What is needed =
Give back the full set of entries that follows, exactly as written.

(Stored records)
· · · · · · ·

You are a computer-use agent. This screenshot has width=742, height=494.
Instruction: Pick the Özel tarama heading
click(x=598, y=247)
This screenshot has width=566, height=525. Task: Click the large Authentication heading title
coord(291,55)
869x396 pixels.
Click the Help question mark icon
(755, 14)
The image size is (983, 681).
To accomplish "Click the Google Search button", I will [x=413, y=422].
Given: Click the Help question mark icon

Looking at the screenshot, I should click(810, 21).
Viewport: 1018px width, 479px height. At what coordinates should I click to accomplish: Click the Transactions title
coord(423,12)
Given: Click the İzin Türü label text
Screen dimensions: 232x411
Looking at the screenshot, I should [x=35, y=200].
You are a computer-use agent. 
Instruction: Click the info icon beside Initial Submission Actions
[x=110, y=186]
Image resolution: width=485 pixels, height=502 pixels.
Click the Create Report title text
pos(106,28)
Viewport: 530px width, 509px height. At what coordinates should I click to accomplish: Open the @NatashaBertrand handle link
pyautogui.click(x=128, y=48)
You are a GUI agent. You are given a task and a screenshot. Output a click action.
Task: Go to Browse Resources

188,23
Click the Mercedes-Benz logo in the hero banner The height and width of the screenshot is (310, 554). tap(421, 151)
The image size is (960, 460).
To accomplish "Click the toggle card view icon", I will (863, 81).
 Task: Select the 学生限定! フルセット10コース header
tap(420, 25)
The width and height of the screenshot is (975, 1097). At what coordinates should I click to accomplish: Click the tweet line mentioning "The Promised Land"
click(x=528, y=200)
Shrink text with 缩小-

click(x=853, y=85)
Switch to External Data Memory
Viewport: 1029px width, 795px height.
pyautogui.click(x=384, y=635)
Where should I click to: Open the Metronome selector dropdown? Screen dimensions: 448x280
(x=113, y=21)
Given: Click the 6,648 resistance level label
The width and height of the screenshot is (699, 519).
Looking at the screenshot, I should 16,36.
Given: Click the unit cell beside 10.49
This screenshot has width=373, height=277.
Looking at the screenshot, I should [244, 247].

· · · · · · ·

Exercise solution =
You are a computer-use agent. This screenshot has width=742, height=494.
Instruction: Pick the Özel tarama heading
click(x=598, y=247)
This screenshot has width=566, height=525. Task: Click the large Authentication heading title
coord(291,55)
869x396 pixels.
Click the Help question mark icon
(755, 14)
The image size is (983, 681).
To accomplish "Click the Google Search button", I will [x=413, y=422].
Given: Click the Help question mark icon

Looking at the screenshot, I should click(810, 21).
Viewport: 1018px width, 479px height. At what coordinates should I click to accomplish: Click the Transactions title
coord(423,12)
Given: Click the İzin Türü label text
Screen dimensions: 232x411
Looking at the screenshot, I should [x=35, y=200].
You are a computer-use agent. 
Instruction: Click the info icon beside Initial Submission Actions
[x=110, y=186]
Image resolution: width=485 pixels, height=502 pixels.
Click the Create Report title text
pos(106,28)
Viewport: 530px width, 509px height. At what coordinates should I click to accomplish: Open the @NatashaBertrand handle link
pyautogui.click(x=128, y=48)
You are a GUI agent. You are given a task and a screenshot. Output a click action.
Task: Go to Browse Resources

188,23
Click the Mercedes-Benz logo in the hero banner The height and width of the screenshot is (310, 554). tap(421, 151)
The image size is (960, 460).
To accomplish "Click the toggle card view icon", I will (863, 81).
 Task: Select the 学生限定! フルセット10コース header
tap(420, 25)
The width and height of the screenshot is (975, 1097). At what coordinates should I click to accomplish: Click the tweet line mentioning "The Promised Land"
click(x=528, y=200)
Shrink text with 缩小-

click(x=853, y=85)
Switch to External Data Memory
Viewport: 1029px width, 795px height.
pyautogui.click(x=384, y=635)
Where should I click to: Open the Metronome selector dropdown? Screen dimensions: 448x280
(x=113, y=21)
Given: Click the 6,648 resistance level label
The width and height of the screenshot is (699, 519).
Looking at the screenshot, I should 16,36.
Given: Click the unit cell beside 10.49
This screenshot has width=373, height=277.
Looking at the screenshot, I should [244, 247].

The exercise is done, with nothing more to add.